- _TASK DESCRIPTION_
Would you return every line of the listing below that has "Given" in it?

- _DATA EXTRACTS_

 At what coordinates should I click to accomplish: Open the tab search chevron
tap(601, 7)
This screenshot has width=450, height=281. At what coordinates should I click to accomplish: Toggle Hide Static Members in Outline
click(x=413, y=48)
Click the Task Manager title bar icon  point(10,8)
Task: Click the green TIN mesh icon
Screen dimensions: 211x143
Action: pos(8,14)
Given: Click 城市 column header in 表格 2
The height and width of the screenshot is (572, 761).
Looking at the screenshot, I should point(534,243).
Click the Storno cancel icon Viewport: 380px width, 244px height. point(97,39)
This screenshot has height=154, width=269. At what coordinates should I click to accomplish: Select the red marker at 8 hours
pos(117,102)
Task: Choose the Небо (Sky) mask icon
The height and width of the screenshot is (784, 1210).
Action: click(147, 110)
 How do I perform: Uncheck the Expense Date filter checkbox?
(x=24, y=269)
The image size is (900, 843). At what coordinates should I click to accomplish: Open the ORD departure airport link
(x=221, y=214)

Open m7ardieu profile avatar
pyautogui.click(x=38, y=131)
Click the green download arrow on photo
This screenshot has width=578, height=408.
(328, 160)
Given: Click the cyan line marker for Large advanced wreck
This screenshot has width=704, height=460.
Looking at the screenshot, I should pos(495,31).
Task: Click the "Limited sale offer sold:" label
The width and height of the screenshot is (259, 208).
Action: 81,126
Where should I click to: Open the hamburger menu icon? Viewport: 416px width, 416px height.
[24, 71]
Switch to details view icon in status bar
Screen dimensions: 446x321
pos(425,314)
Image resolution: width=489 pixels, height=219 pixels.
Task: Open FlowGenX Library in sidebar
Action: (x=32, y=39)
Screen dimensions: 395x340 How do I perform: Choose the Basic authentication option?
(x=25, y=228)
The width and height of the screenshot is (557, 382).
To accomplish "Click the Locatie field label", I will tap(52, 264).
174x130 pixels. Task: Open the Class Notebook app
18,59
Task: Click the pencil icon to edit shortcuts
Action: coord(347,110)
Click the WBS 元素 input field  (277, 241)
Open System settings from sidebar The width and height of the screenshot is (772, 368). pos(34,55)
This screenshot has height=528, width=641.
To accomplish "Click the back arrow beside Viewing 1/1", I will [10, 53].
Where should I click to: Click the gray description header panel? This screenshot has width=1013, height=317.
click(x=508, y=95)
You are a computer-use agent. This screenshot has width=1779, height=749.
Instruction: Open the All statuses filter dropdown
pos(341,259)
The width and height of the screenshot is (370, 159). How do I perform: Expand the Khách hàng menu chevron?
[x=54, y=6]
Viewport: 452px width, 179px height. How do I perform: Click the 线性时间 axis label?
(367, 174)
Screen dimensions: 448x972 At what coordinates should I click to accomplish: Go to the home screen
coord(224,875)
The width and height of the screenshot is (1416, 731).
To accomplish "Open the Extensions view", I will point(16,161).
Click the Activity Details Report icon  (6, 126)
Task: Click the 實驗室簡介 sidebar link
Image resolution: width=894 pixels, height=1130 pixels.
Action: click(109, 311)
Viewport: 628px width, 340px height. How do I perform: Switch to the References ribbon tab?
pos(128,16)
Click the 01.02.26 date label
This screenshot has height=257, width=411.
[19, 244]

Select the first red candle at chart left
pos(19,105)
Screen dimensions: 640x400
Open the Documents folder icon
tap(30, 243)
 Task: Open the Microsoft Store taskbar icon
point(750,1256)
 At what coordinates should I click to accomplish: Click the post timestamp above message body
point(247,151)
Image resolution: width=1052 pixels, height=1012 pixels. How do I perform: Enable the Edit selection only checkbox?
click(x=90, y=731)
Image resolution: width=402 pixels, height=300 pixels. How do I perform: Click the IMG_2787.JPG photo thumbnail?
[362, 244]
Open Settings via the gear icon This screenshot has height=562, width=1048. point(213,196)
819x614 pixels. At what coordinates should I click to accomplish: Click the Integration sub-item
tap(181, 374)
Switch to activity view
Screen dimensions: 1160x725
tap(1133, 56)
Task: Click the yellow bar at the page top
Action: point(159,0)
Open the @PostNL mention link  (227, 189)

- _OUTPUT FOR THIS TASK_
Given: Click 城市 column header in 表格 2
Given: Click the cyan line marker for Large advanced wreck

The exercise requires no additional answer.